-- BEGIN Task data --

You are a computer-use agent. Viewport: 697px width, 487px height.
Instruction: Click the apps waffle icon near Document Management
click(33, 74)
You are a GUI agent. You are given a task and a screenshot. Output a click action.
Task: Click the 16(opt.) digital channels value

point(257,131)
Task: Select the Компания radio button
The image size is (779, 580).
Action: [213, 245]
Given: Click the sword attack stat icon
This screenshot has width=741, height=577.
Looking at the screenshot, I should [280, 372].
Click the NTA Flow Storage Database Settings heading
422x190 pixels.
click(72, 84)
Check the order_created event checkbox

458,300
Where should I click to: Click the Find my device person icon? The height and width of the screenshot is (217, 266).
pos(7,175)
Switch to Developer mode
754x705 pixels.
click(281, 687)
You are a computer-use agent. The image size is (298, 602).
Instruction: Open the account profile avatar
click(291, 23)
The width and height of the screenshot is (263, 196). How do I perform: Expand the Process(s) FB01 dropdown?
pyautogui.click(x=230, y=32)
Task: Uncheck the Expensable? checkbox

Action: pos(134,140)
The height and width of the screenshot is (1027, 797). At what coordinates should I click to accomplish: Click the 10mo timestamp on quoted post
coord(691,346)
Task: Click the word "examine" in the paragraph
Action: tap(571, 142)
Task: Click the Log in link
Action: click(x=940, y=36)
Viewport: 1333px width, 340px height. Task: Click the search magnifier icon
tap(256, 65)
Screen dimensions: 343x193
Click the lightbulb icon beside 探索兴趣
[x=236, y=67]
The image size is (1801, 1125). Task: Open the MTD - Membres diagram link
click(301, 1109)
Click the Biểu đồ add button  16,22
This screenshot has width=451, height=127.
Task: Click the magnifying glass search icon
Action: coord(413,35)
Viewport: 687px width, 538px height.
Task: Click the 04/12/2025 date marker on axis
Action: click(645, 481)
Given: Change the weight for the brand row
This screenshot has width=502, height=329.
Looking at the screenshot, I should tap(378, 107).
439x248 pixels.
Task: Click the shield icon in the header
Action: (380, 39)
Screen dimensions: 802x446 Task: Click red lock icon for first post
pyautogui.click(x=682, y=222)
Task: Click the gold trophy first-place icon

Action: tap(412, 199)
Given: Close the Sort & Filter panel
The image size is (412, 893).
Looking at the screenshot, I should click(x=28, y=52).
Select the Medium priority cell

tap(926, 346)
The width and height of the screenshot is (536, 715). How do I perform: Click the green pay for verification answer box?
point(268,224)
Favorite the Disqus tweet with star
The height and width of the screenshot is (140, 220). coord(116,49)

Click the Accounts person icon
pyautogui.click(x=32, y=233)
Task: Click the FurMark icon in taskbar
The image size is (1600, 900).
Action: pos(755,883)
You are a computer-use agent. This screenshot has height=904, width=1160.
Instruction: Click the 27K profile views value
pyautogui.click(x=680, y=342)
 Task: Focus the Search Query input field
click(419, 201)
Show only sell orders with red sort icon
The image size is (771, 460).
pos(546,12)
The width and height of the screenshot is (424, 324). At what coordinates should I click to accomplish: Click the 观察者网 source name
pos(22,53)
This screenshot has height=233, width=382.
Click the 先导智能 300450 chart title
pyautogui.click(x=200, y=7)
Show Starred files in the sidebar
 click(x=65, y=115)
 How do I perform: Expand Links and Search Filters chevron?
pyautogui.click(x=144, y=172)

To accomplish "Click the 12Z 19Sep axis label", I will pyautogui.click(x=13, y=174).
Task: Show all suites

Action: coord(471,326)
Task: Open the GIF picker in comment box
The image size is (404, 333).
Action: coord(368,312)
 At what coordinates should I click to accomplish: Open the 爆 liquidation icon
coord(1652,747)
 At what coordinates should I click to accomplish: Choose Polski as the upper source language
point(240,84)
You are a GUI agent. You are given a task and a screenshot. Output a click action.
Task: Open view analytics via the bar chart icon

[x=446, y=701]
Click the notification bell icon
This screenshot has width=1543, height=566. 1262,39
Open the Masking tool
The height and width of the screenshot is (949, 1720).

-- END Task data --

Write out every one of the items above again, word for word.

### Exercise answer
You are a computer-use agent. Viewport: 697px width, 487px height.
Instruction: Click the apps waffle icon near Document Management
click(33, 74)
You are a GUI agent. You are given a task and a screenshot. Output a click action.
Task: Click the 16(opt.) digital channels value

point(257,131)
Task: Select the Компания radio button
The image size is (779, 580).
Action: [213, 245]
Given: Click the sword attack stat icon
This screenshot has width=741, height=577.
Looking at the screenshot, I should [280, 372].
Click the NTA Flow Storage Database Settings heading
422x190 pixels.
click(72, 84)
Check the order_created event checkbox

458,300
Where should I click to: Click the Find my device person icon? The height and width of the screenshot is (217, 266).
pos(7,175)
Switch to Developer mode
754x705 pixels.
click(281, 687)
You are a computer-use agent. The image size is (298, 602).
Instruction: Open the account profile avatar
click(291, 23)
The width and height of the screenshot is (263, 196). How do I perform: Expand the Process(s) FB01 dropdown?
pyautogui.click(x=230, y=32)
Task: Uncheck the Expensable? checkbox

Action: pos(134,140)
The height and width of the screenshot is (1027, 797). At what coordinates should I click to accomplish: Click the 10mo timestamp on quoted post
coord(691,346)
Task: Click the word "examine" in the paragraph
Action: tap(571, 142)
Task: Click the Log in link
Action: click(x=940, y=36)
Viewport: 1333px width, 340px height. Task: Click the search magnifier icon
tap(256, 65)
Screen dimensions: 343x193
Click the lightbulb icon beside 探索兴趣
[x=236, y=67]
The image size is (1801, 1125). Task: Open the MTD - Membres diagram link
click(301, 1109)
Click the Biểu đồ add button  16,22
This screenshot has width=451, height=127.
Task: Click the magnifying glass search icon
Action: coord(413,35)
Viewport: 687px width, 538px height.
Task: Click the 04/12/2025 date marker on axis
Action: click(645, 481)
Given: Change the weight for the brand row
This screenshot has width=502, height=329.
Looking at the screenshot, I should tap(378, 107).
439x248 pixels.
Task: Click the shield icon in the header
Action: (380, 39)
Screen dimensions: 802x446 Task: Click red lock icon for first post
pyautogui.click(x=682, y=222)
Task: Click the gold trophy first-place icon

Action: tap(412, 199)
Given: Close the Sort & Filter panel
The image size is (412, 893).
Looking at the screenshot, I should click(x=28, y=52).
Select the Medium priority cell

tap(926, 346)
The width and height of the screenshot is (536, 715). How do I perform: Click the green pay for verification answer box?
point(268,224)
Favorite the Disqus tweet with star
The height and width of the screenshot is (140, 220). coord(116,49)

Click the Accounts person icon
pyautogui.click(x=32, y=233)
Task: Click the FurMark icon in taskbar
The image size is (1600, 900).
Action: pos(755,883)
You are a computer-use agent. This screenshot has height=904, width=1160.
Instruction: Click the 27K profile views value
pyautogui.click(x=680, y=342)
 Task: Focus the Search Query input field
click(419, 201)
Show only sell orders with red sort icon
The image size is (771, 460).
pos(546,12)
The width and height of the screenshot is (424, 324). At what coordinates should I click to accomplish: Click the 观察者网 source name
pos(22,53)
This screenshot has height=233, width=382.
Click the 先导智能 300450 chart title
pyautogui.click(x=200, y=7)
Show Starred files in the sidebar
 click(x=65, y=115)
 How do I perform: Expand Links and Search Filters chevron?
pyautogui.click(x=144, y=172)

To accomplish "Click the 12Z 19Sep axis label", I will pyautogui.click(x=13, y=174).
Task: Show all suites

Action: coord(471,326)
Task: Open the GIF picker in comment box
The image size is (404, 333).
Action: coord(368,312)
 At what coordinates should I click to accomplish: Open the 爆 liquidation icon
coord(1652,747)
 At what coordinates should I click to accomplish: Choose Polski as the upper source language
point(240,84)
You are a GUI agent. You are given a task and a screenshot. Output a click action.
Task: Open view analytics via the bar chart icon

[x=446, y=701]
Click the notification bell icon
This screenshot has width=1543, height=566. 1262,39
Open the Masking tool
The height and width of the screenshot is (949, 1720).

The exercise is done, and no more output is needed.